Alıntı Metin ::
# # # # #

YSK dan Partimize engel

PARTİMİZİN 2011 GENEL SEÇİMLERİNE KATILMASI

HUKUK KURALLARI AYAKLAR ALTINA ALINARAK ENGELLENİYOR

Halkın Kurtuluş Partisi, kurulduğu 2005 15-16 Haziran’ından beri AB-D Emperyalistleri ve Yerli Satılmışlara Karşı etkin, kararlı, cesurca bir mücadele yürütüyor. Bu devrimci mücadelemizin bir yanı İşçi Sınıfımızın yiğit öncüleriyle gerçekleştirdiğimiz, adını burada zikredemeyeceğimiz çoklukta İşgal-Grev-Direnişe; bir yanı ulaşım ve barınma sorunları sebebiyle mücadele eden, yıkımlara karşı yoldaşlarımız öncülüğünde direnen yoksul emekçi mahallelerine; bir yanı üniversitelerin Şeriatçıların ve Faşistlerin egemenliğine girmesine karşı Demokratik-Laik-Anadilde Eğitim veren

üniversiteler için mücadele yürüten Gençliğimize; bir yanı doğa katliamlarına karşı mücadele eden emekçi Köylülüğe; bir yanı ise AB-D Emperyalistleri ve Tayyipgiller’in “Ilımlı İslam”, “Yeni Sevr” gömleklerini ülkemize giydirme planına ve bu planlara direnenlerin Ergenekon maskeli saldırılarla yıldırılmak istenmesine karşı Laik, Demokratik, Gerçekten Bağımsız Türkiye için mücadele eden Yurtsever Aydınlarımıza; bir yanı Kürt kardeşlerimizle ve “Halkların Kardeşliği” şiarıyla sürdürdüğümüz diğer Enternasyonalist dayanışma alanlarına dayanmaktadır.

# # # # #

Kaynak Malzeme ::
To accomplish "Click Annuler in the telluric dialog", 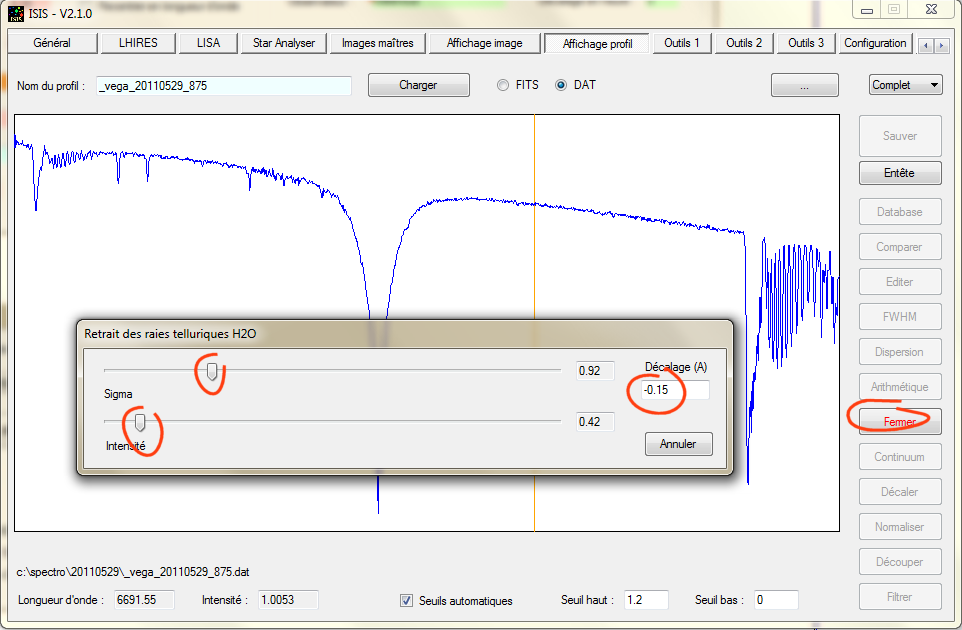I will tap(679, 445).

# # # # #

Yapılacak İşler ::
1. Alıntı metne göre Halkın Kurtuluş Partisi ne zaman kurulmuştur?
2. Alıntı metinde "üniversiteler için mücadele" sözcükleriyle başlayıp "dayanışma alanlarına dayanmaktadır." sözcükleriyle biten kısmı, "Köylülüğe" yerine "Çiftçiliğe" koyarak yeniden yazın.

Alıştırma Çözümleri ::
1. 15-16 Haziran 2005'te kurulmuştur.

2.
üniversiteler için mücadele yürüten Gençliğimize; bir yanı doğa katliamlarına karşı mücadele eden emekçi Çiftçiliğe; bir yanı ise AB-D Emperyalistleri ve Tayyipgiller’in “Ilımlı İslam”, “Yeni Sevr” gömleklerini ülkemize giydirme planına ve bu planlara direnenlerin Ergenekon maskeli saldırılarla yıldırılmak istenmesine karşı Laik, Demokratik, Gerçekten Bağımsız Türkiye için mücadele eden Yurtsever Aydınlarımıza; bir yanı Kürt kardeşlerimizle ve “Halkların Kardeşliği” şiarıyla sürdürdüğümüz diğer Enternasyonalist dayanışma alanlarına dayanmaktadır.